Mangelia patagoniensis

Scientific classification
- Kingdom: Animalia
- Phylum: Mollusca
- Class: Gastropoda
- Subclass: Caenogastropoda
- Order: Neogastropoda
- Superfamily: Conoidea
- Family: Mangeliidae
- Genus: Mangelia
- Species: M. patagoniensis
- Binomial name: Mangelia patagoniensis (W. H. Dall, 1919)
- Synonyms: Mangilia patagoniensis W. H. Dall, 1919 (original description)

= Mangelia patagoniensis =

- Authority: (W. H. Dall, 1919)
- Synonyms: Mangilia patagoniensis W. H. Dall, 1919 (original description)

Species of gastropod

Mangelia patagoniensis is a species of sea snail, a marine gastropod mollusk in the family Mangeliidae.

==Description==
The length of the shell attains 5.5 mm, its diameter 3 mm.
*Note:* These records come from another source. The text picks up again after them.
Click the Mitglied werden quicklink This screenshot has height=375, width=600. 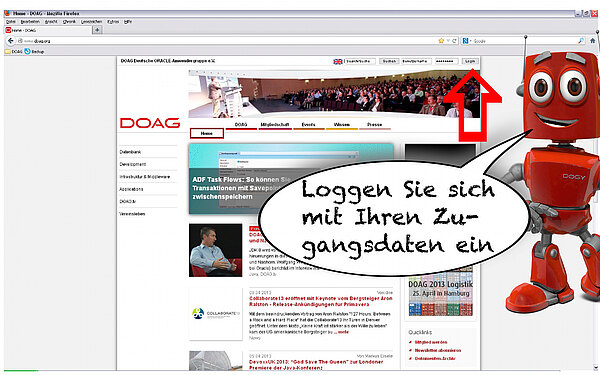point(431,342)
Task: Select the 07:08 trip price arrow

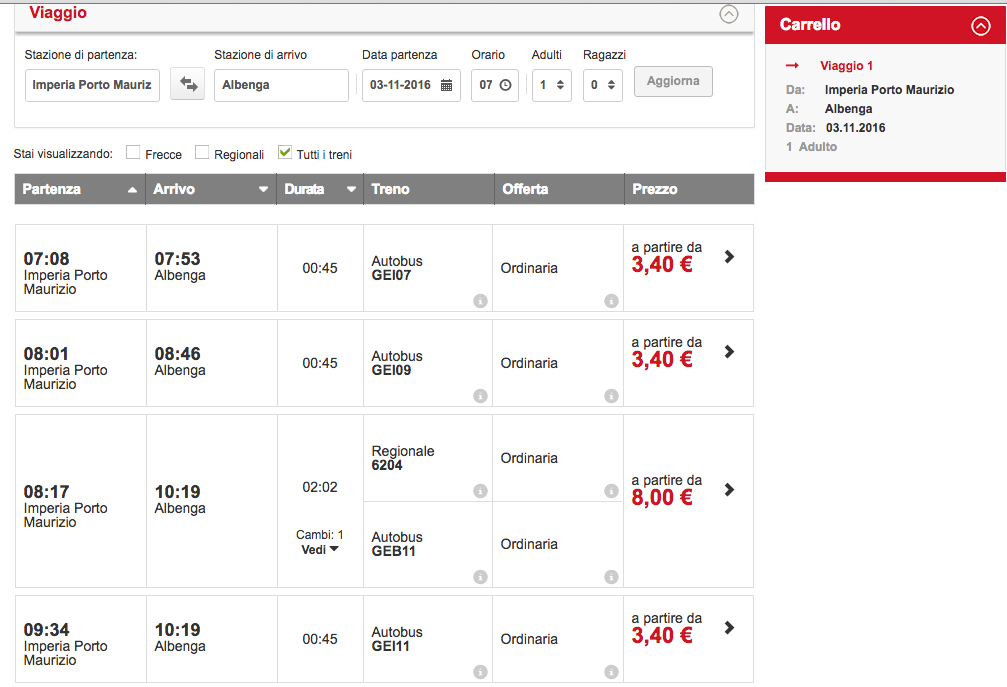Action: (729, 257)
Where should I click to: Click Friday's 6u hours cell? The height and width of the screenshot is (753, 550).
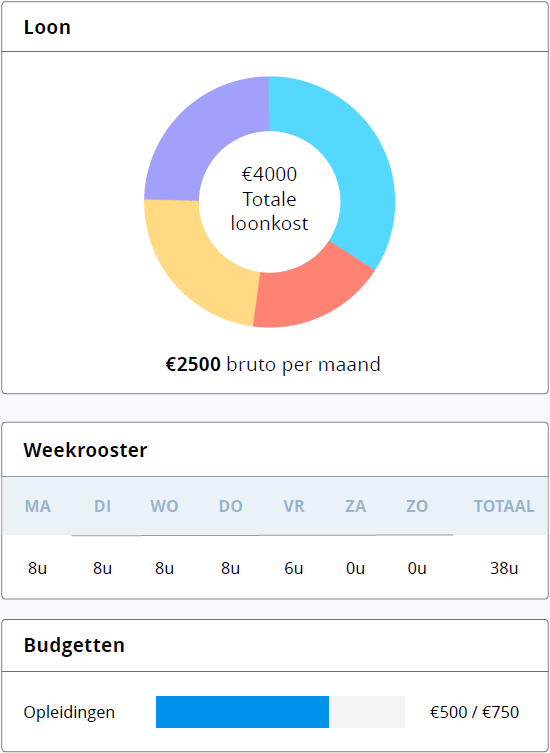click(x=293, y=569)
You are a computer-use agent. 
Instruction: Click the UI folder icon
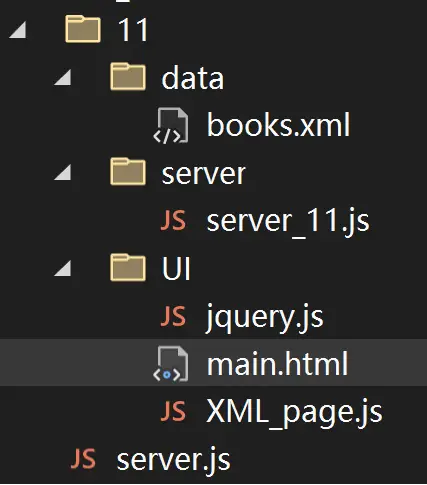coord(128,267)
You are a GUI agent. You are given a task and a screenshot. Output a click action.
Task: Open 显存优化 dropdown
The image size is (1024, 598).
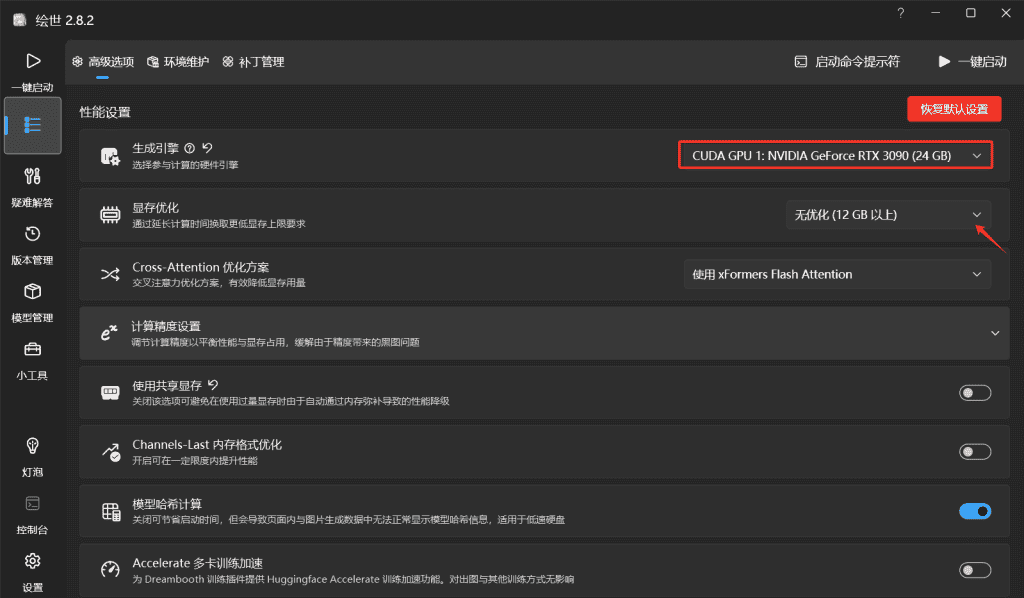click(x=888, y=215)
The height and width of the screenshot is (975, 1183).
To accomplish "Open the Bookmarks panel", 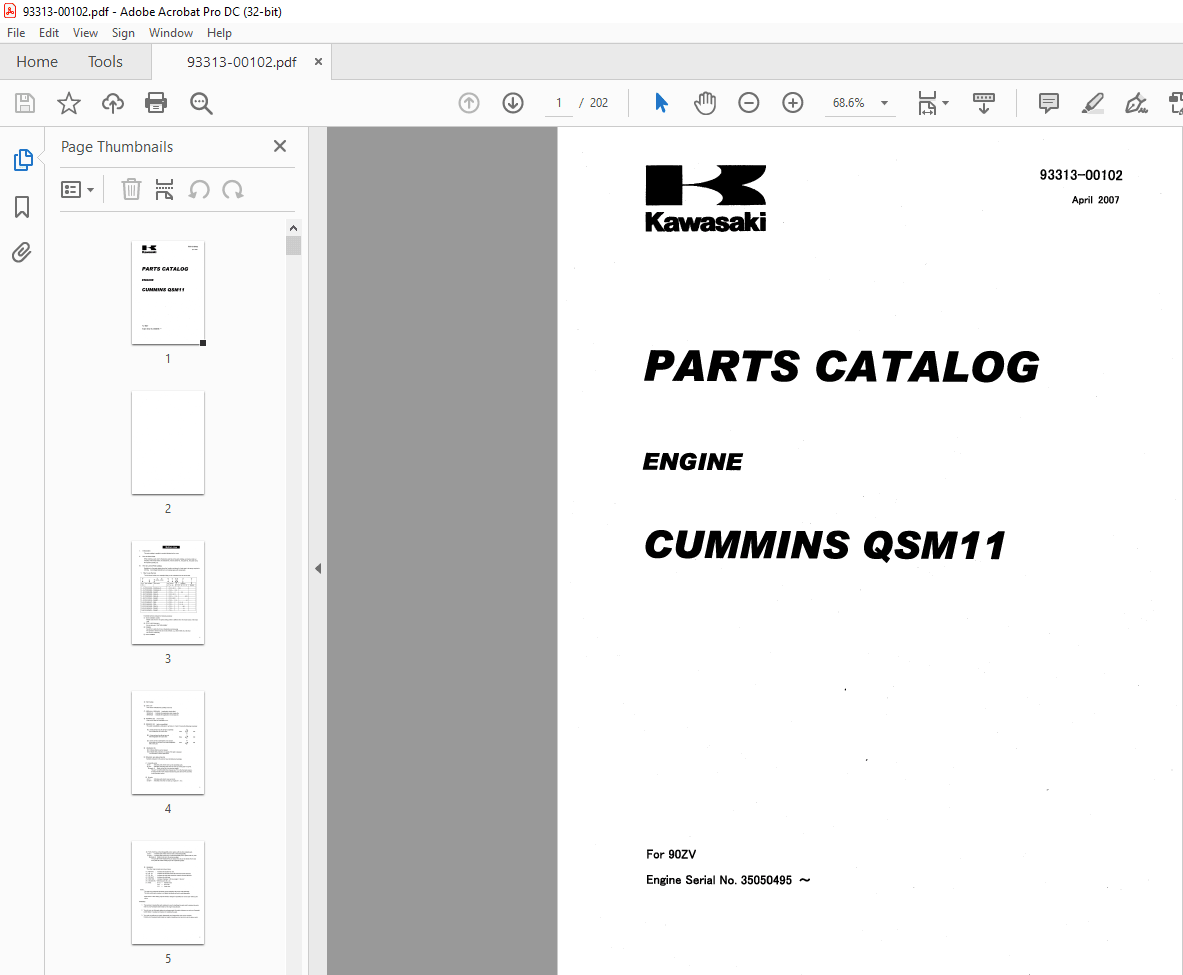I will click(x=21, y=206).
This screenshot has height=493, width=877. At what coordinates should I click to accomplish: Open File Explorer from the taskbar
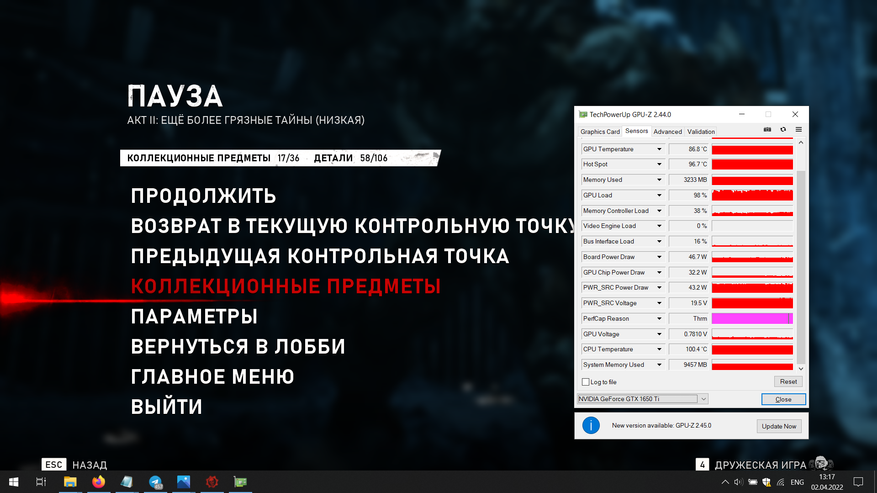coord(70,482)
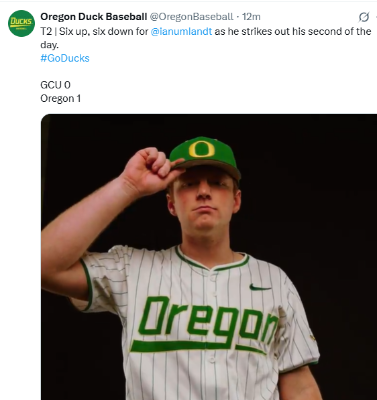Open the 12m post timestamp
This screenshot has width=377, height=400.
coord(251,16)
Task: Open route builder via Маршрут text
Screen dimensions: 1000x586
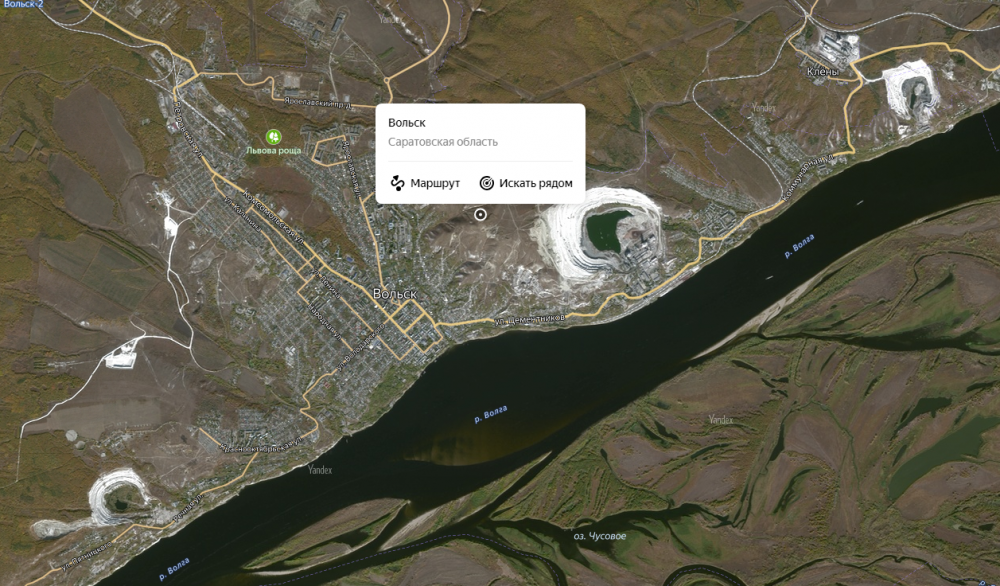Action: 435,183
(Original description) The minute, white shell has a blunt protoconch consisting 1½ whorls, followed by four subsequent whorls. The apex is bulbous. The suture is appressed and the fasciole is somewhat concave. The axial sculpture consists of (on the penultimate whorl about 18) short rounded obliquely protractive ribs with narrower interspaces extending from the succeeding suture to the anterior edge of the anal fasciole and across it as an arcuate thread to the preceding suture. These ribs become more or less obsolete on the body whorl and are feebly if at all produced beyond the periphery. The spiral sculpture between the fasciole and the succeeding suture consists of five cr six equal and equidistant strong threads with subequal interspaces on the penultimate whorl and about a dozen on the base of the body whorl, with smaller and closer ones on the siphonal canal. The angle at the anterior edge of the fasciole is prominent. The threads are hardly swollen when they pass over the ribs. The aperture is narrow, the anal sulcus is shallow and wide beginning at the suture. The outer lip is thin and, sharp The inner lip is erased. The columella and the siphonal canal are straight, the latter distinct but short and deep.